WHAT TO DO
Please turn the material starting at the line that contains "Click the chevron arrow beside без подписи" and ending at the line that contains "Screen dimensions: 1204x995 tap(450, 947)" into a numbered list, omitting any blank lines.

※

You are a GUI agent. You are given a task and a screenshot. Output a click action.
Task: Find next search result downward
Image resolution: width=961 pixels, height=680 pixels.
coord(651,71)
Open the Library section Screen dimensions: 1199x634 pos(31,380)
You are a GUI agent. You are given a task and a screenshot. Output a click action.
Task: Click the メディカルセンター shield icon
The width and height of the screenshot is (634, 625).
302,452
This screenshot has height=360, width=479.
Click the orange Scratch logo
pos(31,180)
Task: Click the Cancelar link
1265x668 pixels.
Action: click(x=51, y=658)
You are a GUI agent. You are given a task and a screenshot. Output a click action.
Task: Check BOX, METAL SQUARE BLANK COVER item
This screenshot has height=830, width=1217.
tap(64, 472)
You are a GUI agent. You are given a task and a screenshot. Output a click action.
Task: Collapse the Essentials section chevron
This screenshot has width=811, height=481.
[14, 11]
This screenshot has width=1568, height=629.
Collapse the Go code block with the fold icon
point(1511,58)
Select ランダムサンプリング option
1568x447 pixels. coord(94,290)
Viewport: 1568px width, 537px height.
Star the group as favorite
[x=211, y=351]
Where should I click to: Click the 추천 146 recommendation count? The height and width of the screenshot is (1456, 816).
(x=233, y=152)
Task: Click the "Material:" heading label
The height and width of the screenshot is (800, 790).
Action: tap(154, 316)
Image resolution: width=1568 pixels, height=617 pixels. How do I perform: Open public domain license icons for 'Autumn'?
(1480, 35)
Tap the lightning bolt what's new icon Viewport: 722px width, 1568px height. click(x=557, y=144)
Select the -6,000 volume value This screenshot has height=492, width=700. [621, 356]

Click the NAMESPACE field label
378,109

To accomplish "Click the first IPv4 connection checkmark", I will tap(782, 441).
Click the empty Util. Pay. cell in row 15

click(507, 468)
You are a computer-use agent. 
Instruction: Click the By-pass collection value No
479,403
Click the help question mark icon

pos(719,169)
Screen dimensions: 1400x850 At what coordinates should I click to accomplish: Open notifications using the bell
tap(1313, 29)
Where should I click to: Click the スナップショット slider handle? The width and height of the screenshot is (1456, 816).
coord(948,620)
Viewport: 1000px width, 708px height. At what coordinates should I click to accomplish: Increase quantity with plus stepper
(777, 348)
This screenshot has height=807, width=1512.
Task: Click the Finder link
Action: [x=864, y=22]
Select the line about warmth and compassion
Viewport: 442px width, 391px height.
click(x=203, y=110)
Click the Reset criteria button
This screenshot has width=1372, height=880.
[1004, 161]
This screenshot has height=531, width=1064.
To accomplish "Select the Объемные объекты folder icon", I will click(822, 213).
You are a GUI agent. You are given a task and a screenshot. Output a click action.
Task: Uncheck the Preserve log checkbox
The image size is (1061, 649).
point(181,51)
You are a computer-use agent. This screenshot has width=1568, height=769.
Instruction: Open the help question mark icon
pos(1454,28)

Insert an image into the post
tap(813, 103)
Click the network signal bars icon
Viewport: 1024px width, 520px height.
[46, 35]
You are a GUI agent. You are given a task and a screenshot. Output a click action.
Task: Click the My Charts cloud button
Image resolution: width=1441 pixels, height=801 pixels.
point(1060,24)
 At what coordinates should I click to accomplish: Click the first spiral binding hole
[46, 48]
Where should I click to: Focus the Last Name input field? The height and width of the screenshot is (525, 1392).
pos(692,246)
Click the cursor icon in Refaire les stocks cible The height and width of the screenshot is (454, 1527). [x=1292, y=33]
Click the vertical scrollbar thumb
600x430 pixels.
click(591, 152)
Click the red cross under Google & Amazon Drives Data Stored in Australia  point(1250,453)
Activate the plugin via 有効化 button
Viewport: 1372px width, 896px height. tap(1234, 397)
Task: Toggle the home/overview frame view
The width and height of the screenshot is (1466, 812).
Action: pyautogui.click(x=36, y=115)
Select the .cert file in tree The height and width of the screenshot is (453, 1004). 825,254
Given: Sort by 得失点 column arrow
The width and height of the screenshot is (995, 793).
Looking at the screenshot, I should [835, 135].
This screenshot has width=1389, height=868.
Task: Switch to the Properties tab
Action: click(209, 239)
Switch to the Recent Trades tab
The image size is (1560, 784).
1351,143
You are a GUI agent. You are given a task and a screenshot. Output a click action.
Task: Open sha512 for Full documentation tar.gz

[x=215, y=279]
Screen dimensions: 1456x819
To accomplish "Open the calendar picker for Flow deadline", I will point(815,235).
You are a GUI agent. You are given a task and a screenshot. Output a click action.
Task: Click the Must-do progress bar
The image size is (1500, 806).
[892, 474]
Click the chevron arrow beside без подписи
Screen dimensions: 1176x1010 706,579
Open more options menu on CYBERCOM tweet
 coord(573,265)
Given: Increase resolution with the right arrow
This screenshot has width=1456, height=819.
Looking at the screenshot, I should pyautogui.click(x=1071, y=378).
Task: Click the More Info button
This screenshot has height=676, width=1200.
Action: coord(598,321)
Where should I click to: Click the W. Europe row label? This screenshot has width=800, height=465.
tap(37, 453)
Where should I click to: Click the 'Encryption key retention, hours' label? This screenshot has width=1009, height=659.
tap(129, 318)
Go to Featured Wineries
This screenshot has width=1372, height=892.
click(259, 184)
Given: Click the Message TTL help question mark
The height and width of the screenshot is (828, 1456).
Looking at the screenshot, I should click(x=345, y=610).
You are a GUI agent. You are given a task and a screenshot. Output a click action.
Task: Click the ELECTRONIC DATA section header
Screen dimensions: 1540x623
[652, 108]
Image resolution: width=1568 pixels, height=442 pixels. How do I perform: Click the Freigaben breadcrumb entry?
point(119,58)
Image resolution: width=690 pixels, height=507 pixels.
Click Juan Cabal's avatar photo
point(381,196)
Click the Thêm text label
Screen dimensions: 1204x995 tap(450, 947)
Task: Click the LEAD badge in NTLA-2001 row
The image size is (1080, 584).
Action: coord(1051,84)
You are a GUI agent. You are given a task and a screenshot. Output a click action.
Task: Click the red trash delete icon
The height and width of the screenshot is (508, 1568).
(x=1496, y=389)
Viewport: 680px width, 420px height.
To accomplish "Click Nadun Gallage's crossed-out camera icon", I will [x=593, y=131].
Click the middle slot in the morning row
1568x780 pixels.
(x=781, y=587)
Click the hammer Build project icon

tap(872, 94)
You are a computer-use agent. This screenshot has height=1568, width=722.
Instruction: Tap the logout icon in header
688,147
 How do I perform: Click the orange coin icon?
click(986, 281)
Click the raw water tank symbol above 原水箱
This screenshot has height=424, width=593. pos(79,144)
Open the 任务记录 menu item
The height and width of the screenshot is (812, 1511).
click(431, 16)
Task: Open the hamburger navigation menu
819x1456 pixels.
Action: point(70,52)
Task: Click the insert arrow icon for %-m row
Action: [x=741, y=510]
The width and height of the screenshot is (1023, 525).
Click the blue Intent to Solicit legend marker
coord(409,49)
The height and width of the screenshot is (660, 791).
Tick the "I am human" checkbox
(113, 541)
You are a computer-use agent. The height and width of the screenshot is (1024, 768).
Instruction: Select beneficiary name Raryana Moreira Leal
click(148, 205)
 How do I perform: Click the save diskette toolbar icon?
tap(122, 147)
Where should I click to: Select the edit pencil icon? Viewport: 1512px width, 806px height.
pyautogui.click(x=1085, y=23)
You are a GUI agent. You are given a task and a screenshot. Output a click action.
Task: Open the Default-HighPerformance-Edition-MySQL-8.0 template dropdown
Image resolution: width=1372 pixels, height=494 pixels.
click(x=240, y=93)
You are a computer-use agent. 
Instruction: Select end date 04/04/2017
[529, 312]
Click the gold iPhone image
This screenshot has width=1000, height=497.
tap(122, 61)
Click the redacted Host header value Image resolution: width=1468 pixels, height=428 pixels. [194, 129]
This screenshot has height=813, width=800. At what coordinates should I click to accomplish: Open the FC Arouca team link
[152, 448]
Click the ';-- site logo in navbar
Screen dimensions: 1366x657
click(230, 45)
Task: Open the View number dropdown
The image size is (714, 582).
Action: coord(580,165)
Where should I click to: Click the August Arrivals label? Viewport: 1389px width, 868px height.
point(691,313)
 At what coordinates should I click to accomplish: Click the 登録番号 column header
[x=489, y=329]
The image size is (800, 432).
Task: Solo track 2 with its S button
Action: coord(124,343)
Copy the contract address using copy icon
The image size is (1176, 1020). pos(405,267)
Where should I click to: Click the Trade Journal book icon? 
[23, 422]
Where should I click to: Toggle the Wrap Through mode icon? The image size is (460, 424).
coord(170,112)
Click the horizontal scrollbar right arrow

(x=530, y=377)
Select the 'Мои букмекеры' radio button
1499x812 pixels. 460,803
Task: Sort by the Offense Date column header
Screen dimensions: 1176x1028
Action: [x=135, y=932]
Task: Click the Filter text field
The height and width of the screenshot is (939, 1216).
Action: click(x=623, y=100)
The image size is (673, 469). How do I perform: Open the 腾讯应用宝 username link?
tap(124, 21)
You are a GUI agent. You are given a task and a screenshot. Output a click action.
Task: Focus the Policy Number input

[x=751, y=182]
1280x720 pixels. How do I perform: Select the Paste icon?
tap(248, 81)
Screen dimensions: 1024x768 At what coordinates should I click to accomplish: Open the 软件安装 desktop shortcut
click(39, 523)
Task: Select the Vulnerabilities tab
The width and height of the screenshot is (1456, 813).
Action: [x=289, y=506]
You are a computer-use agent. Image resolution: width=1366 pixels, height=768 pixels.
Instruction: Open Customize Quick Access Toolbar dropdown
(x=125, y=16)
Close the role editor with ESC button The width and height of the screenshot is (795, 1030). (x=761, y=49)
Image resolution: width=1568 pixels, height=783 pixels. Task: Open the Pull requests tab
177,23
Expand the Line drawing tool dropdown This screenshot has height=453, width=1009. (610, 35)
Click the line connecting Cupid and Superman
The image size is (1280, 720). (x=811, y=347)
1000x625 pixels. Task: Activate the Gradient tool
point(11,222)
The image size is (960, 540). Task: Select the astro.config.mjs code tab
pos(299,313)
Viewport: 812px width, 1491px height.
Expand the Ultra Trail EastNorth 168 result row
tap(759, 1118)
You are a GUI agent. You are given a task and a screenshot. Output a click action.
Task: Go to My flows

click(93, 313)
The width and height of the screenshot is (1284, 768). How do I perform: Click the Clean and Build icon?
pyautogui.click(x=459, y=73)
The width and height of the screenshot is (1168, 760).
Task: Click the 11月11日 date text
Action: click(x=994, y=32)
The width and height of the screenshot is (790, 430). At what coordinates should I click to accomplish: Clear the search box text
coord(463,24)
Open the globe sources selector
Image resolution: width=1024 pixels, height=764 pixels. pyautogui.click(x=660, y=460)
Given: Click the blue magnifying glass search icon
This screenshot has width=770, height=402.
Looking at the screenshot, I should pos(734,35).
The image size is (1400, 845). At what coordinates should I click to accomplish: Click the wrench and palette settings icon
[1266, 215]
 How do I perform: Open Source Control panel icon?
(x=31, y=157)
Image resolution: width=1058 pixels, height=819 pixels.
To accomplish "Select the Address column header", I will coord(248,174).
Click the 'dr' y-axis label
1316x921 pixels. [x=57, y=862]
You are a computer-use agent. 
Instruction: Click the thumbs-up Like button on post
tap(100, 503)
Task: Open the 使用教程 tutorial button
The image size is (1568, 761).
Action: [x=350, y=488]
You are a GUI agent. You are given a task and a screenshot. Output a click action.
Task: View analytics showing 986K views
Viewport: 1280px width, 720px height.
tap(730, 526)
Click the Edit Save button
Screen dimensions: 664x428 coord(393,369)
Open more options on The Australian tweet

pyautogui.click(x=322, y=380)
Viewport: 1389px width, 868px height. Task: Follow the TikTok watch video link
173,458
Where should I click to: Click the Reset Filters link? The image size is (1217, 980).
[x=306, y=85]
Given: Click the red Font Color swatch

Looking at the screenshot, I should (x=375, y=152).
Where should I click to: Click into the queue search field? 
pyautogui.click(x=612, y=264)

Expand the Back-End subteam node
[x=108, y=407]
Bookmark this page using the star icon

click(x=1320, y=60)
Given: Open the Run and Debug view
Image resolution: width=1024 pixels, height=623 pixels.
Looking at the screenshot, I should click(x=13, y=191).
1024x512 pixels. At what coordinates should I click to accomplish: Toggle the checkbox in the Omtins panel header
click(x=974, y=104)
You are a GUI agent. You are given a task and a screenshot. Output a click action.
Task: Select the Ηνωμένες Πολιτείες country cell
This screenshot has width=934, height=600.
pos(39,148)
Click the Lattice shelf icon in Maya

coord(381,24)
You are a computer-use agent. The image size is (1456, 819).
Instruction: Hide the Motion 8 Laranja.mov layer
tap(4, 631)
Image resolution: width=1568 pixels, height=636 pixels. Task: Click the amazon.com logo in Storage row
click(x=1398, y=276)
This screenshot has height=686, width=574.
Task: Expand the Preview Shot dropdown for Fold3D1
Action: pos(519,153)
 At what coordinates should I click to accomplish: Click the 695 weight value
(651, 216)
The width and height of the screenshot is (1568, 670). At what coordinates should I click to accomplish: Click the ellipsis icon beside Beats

※

THE SOLUTION
1. Click the chevron arrow beside без подписи
2. Screen dimensions: 1176x1010 706,579
3. Open more options menu on CYBERCOM tweet
4.  coord(573,265)
5. Given: Increase resolution with the right arrow
6. This screenshot has width=1456, height=819.
7. Looking at the screenshot, I should pyautogui.click(x=1071, y=378).
8. Task: Click the More Info button
9. This screenshot has height=676, width=1200.
10. Action: coord(598,321)
11. Where should I click to: Click the W. Europe row label? This screenshot has width=800, height=465.
12. tap(37, 453)
13. Where should I click to: Click the 'Encryption key retention, hours' label? This screenshot has width=1009, height=659.
14. tap(129, 318)
15. Go to Featured Wineries
16. This screenshot has width=1372, height=892.
17. click(259, 184)
18. Given: Click the Message TTL help question mark
19. The height and width of the screenshot is (828, 1456).
20. Looking at the screenshot, I should click(x=345, y=610).
21. You are a GUI agent. You are given a task and a screenshot. Output a click action.
22. Task: Click the ELECTRONIC DATA section header
23. Screen dimensions: 1540x623
24. [652, 108]
25. Image resolution: width=1568 pixels, height=442 pixels. How do I perform: Click the Freigaben breadcrumb entry?
26. point(119,58)
27. Image resolution: width=690 pixels, height=507 pixels.
28. Click Juan Cabal's avatar photo
29. point(381,196)
30. Click the Thêm text label
31. Screen dimensions: 1204x995 tap(450, 947)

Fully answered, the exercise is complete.